==== 提供された抜粋

外部入出力部36はいわゆるインターフェースであり、部品実装装置1の本体に設けられている各種センサ類44から出力される検出信号が取り込まれるように構成されている。また、外部入出力部36は演算処理部32から出力される制御信号に基づいて各種アクチュエータ類45に対する動作制御を行うように構成されている。
【0044】
フィーダ通信部37はフィーダ3Aに接続されており、フィーダ3Aを統括して制御する。
操作部31は液晶ディスプレイなどの表示部31Aや、タッチパネル、キーボード、マウスなどの入力部31Bを備えている。オペレータは操作部31を操作して各種の設定などを行うことができる。
【0045】
(サーボ系エラー)
本実施形態の部品実装装置1の制御部30は、図5に示すように、Z軸サーボモータ40に関するサーボ系エラーが生じた場合に(S10)、少なくとも動作テスト処理(S12)と、復帰可否判定処理(S14,S16)と、を実行する。
【0046】
(サーボ系エラー)
サーボ系エラーは、例えば、オーバーカレントエラー、速度エラー、パワー素子エラー、エンコーダエラーなどを含む。サーボ系エラーが発生すると、制御部30は、サーボ系エラーが発生したZ軸方向の座標区間(以下、エラー発生区間という)を取得するようになっている。
【0047】
オーバーカレントエラーは、Z軸サーボモータ40に供給される電流値が所定の閾値を超えることにより起こる。これは、Z軸サーボモータ40に過電流が流れると、Z軸サーボモータ40やモータ制御部33が故障するおそれがあるためである。

========
==== 項目一覧

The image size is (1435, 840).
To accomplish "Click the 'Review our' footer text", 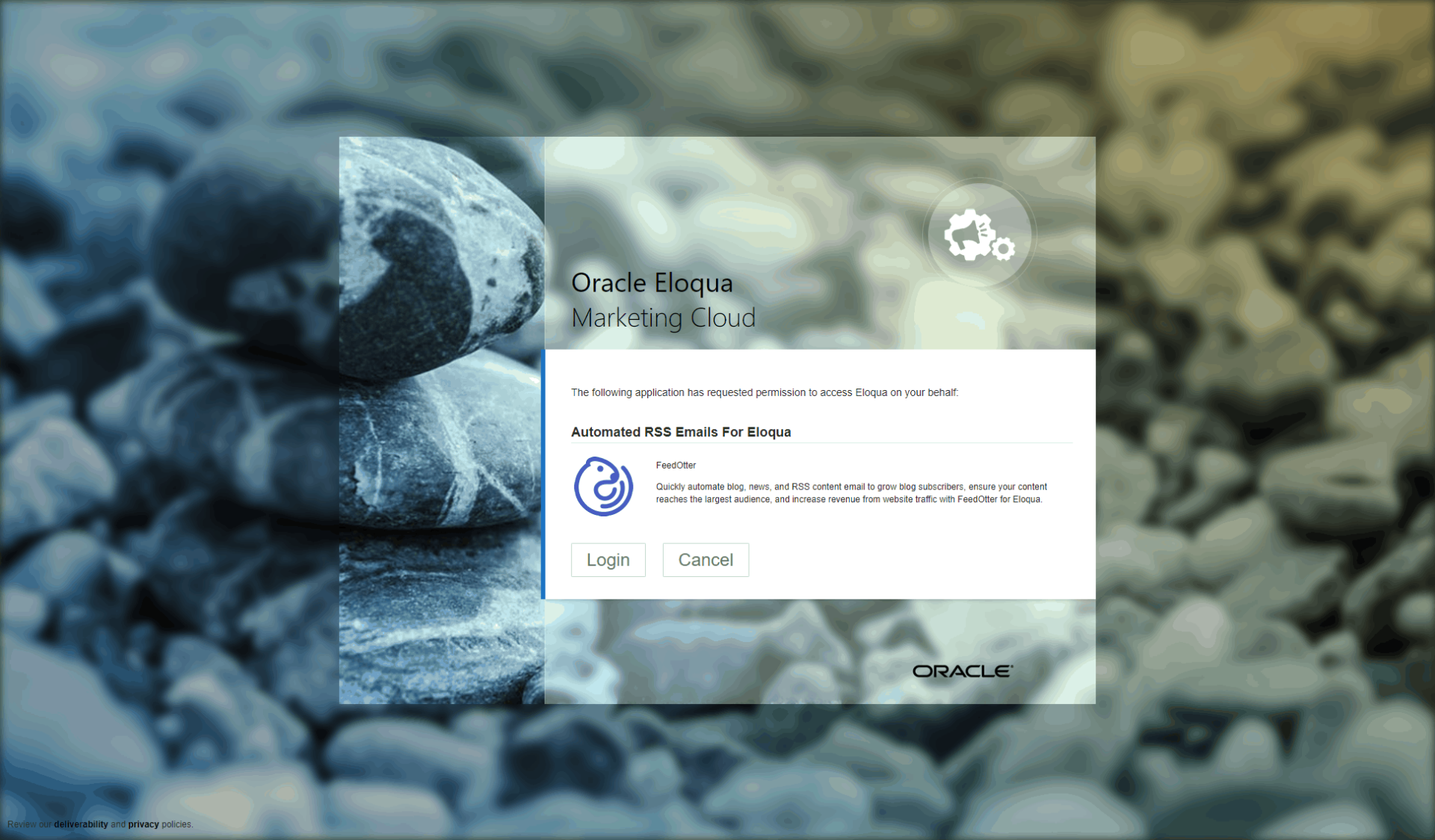I will click(x=29, y=824).
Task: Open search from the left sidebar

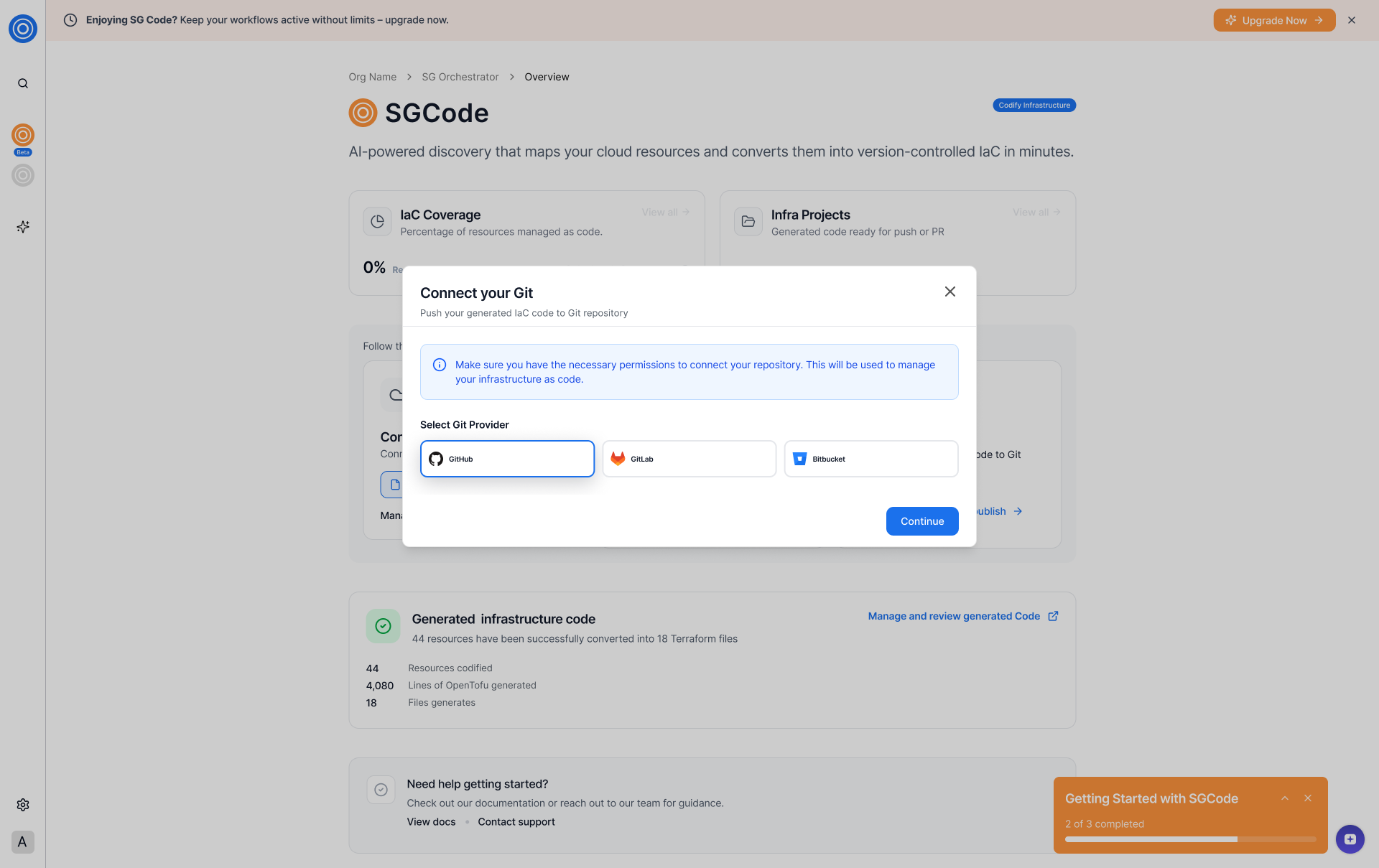Action: [x=22, y=83]
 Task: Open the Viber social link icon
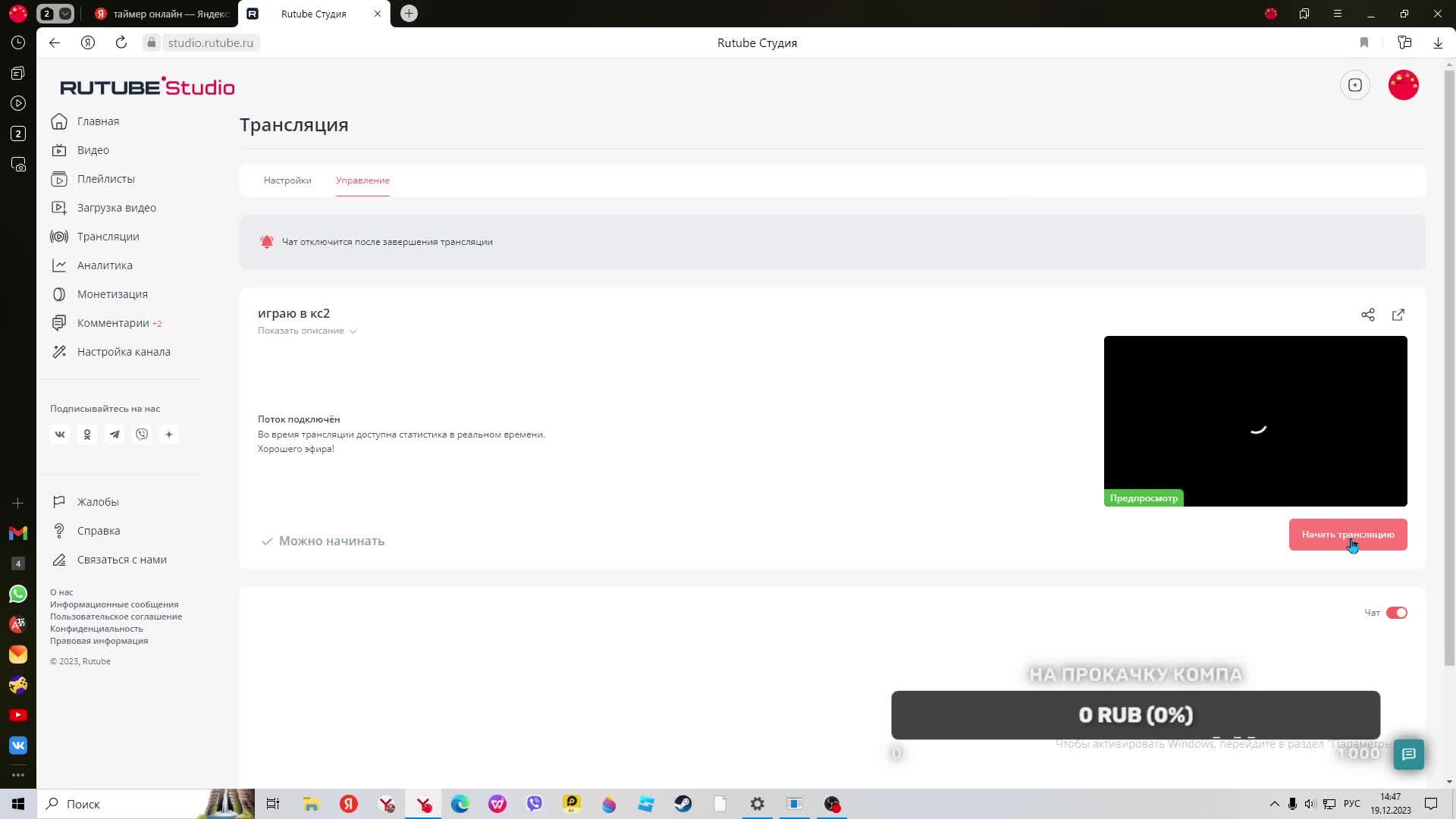142,435
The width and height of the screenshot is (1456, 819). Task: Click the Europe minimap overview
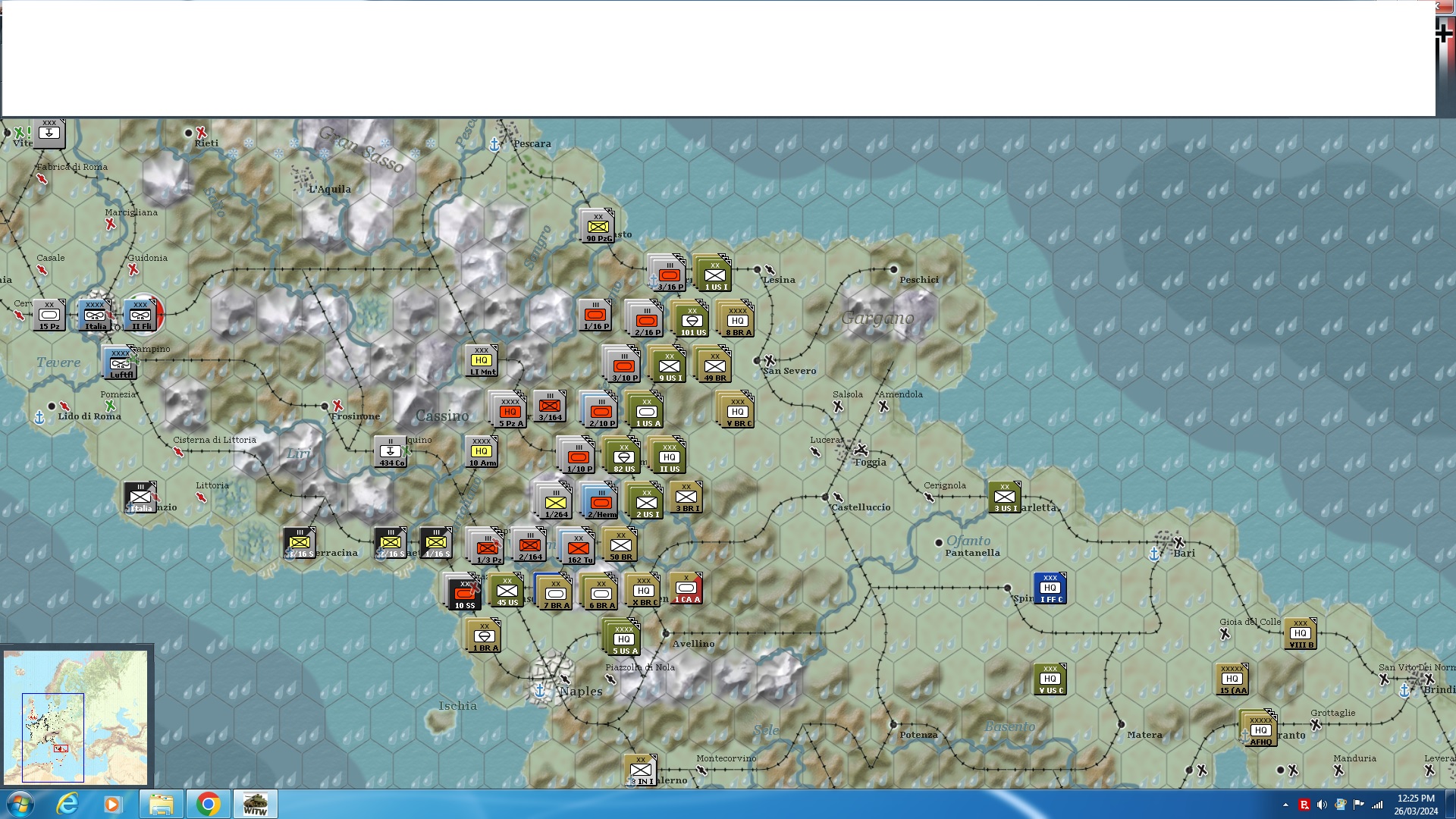pos(76,717)
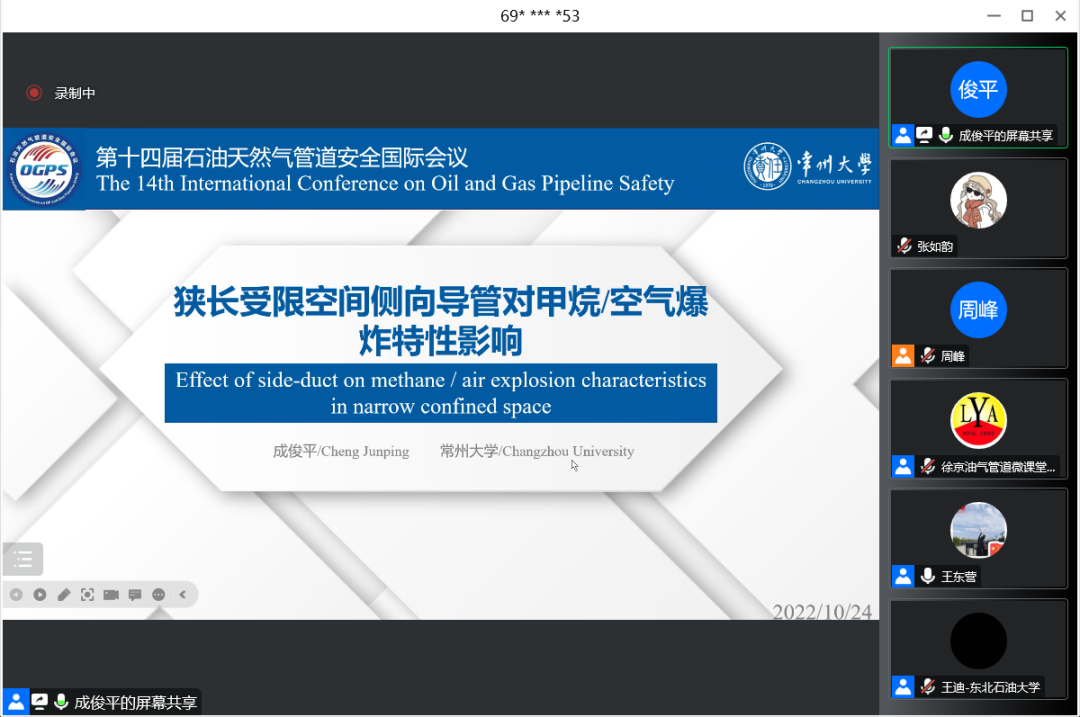Click the focus/screenshot capture icon
Image resolution: width=1080 pixels, height=717 pixels.
click(x=87, y=594)
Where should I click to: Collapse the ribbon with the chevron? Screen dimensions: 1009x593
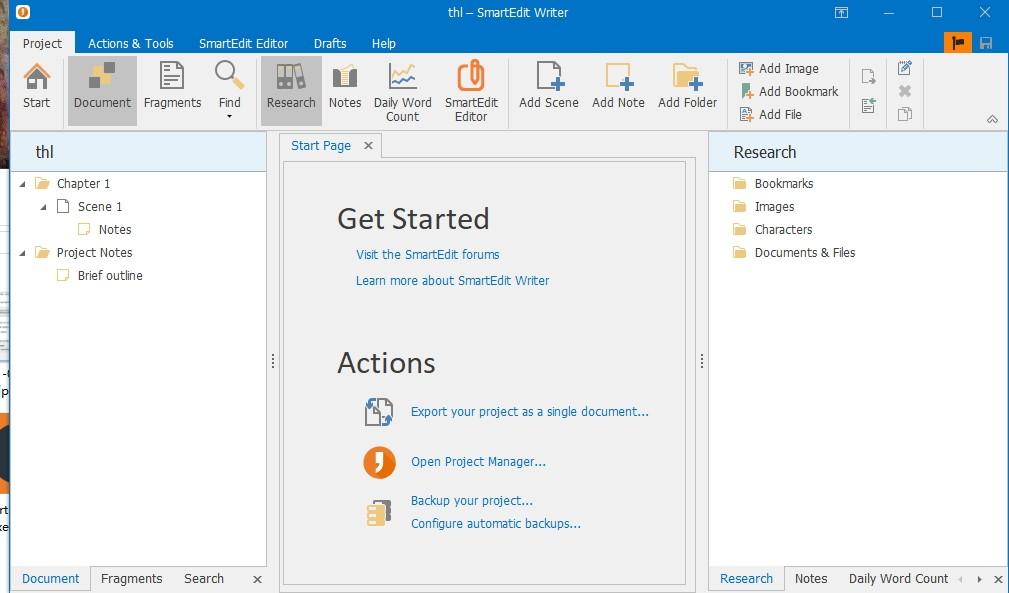pyautogui.click(x=992, y=119)
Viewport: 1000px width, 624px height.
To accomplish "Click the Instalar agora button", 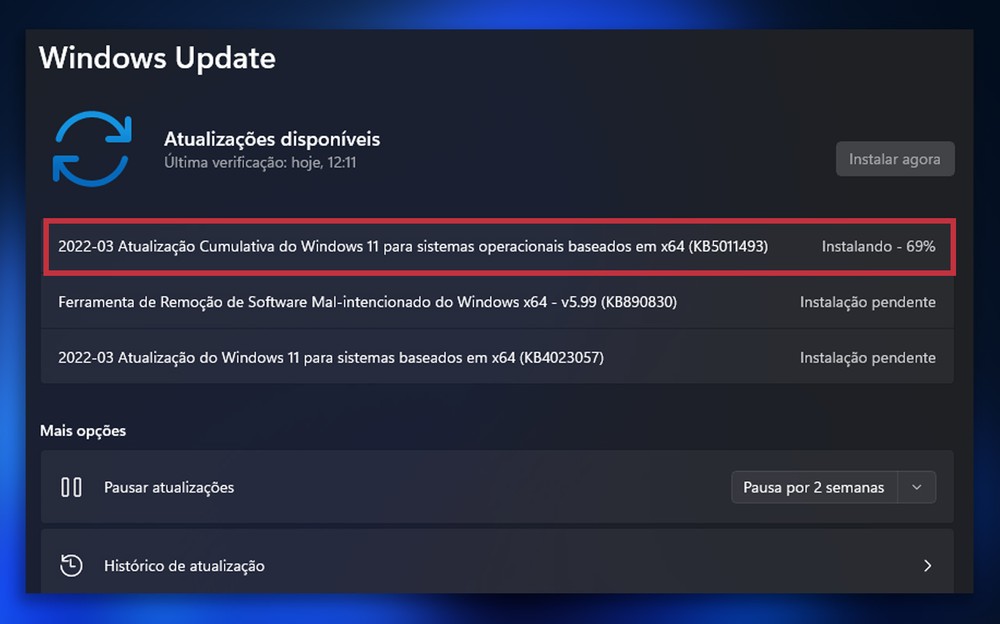I will pos(895,159).
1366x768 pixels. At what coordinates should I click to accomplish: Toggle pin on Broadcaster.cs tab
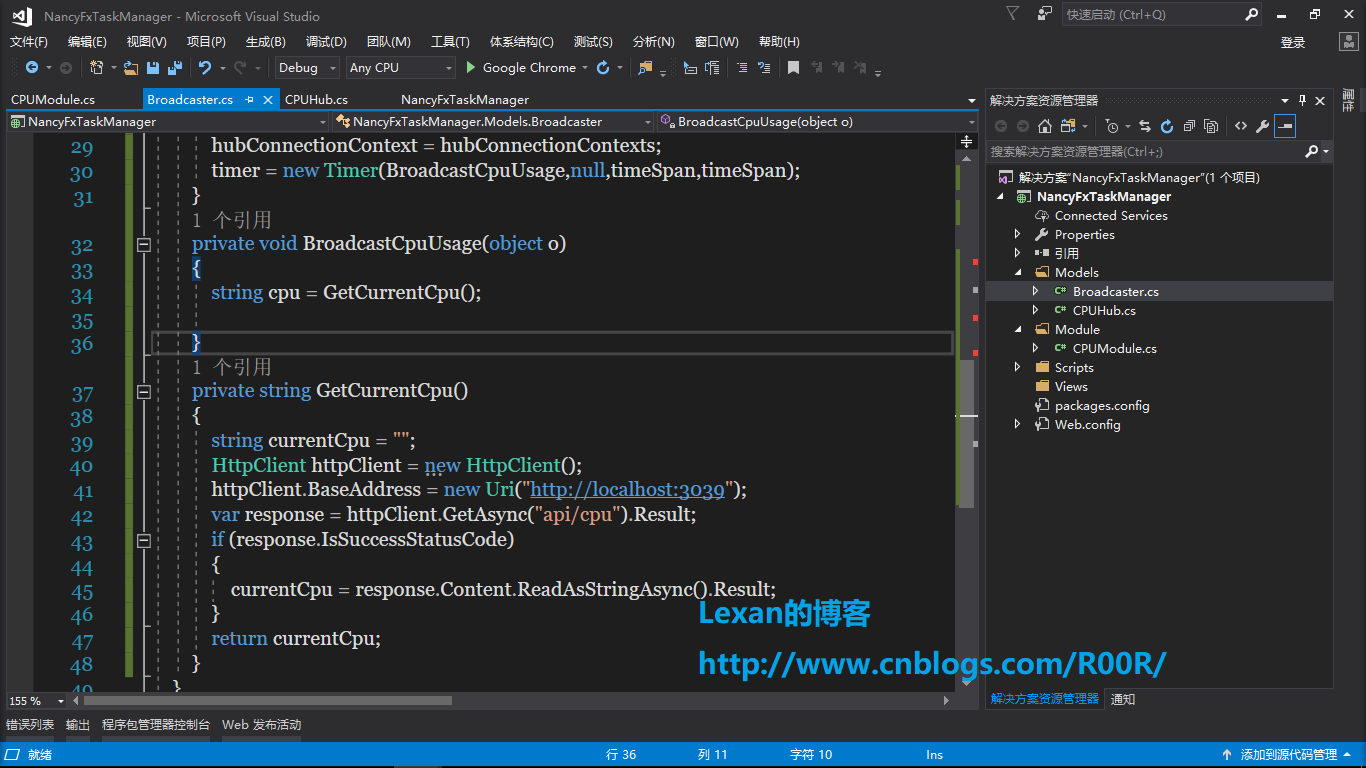click(x=250, y=99)
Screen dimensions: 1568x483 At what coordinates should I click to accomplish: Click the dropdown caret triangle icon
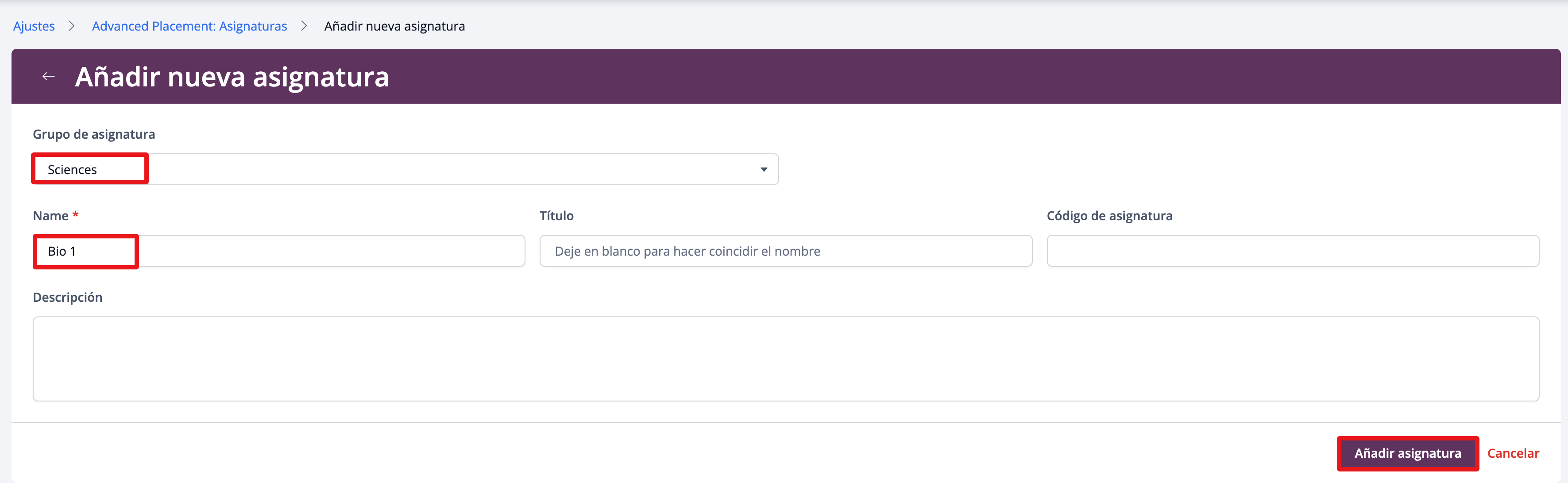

========

- _実施する作業_:
1. 部品実装装置の抜粋では、フィーダ通信部37は何に接続されているか。
2. 部品実装装置の抜粋を、最後の文の次から書き継げ。

- _作業ごとの結果_:
1. フィーダ3Aに接続されている。

2.
【0048】
例えば、図4の左側部分に示すように、吸着ノズル17Bにより部品Eが実装される際、実装位置にすでに部品Eがあった場合、部品Eの上にさらに部品Eが搭載される。このような搭載を、以下、2重搭載という。2重搭載は、例えば、生産プログラムの不備等により起こる場合がある。2重搭載がされる際、部品Eを吸着している吸着ノズル17Bは、予め指定された下降量だけ下方に下降する前に、基板P上の部品Eに干渉する。これにより、吸着ノズル17Bには大きな荷重がかかり、Z軸サーボモータ40の回転が止まってしまう。この状態で、制御部30はZ軸サーボモータ40を無理に回転させて、吸着ノズル17Bを下降させようとする。したがって、Z軸サーボモータ40に過大な電流を供給することとなり、オーバーカレントエラーが発生する。なお、本実施形態では、Z軸サーボモータ40の電流と吸着ノズル17Bにかかる荷重との関係は、予め実験等により求められ、記憶部34等に記憶されている。
【0049】
速度エラーは、吸着ノズル17Bの昇降速度に関するエラーである。例えば、生産プログラムにおいて、吸着ノズル17Bを低速で昇降させる、あるいは停止させることになっている場合に、昇降速度が異常に大きくなった場合に、速度エラーが発生する。
【0050】
パワー素子エラーは、Z軸サーボモータ40の電流値を制御するためのパワー素子に関するエラーである。パワー素子は、モータ制御部33を構成する制御基板に含まれる。例えば、パワー素子に過電流が流れた場合に、パワー素子エラーが発生する。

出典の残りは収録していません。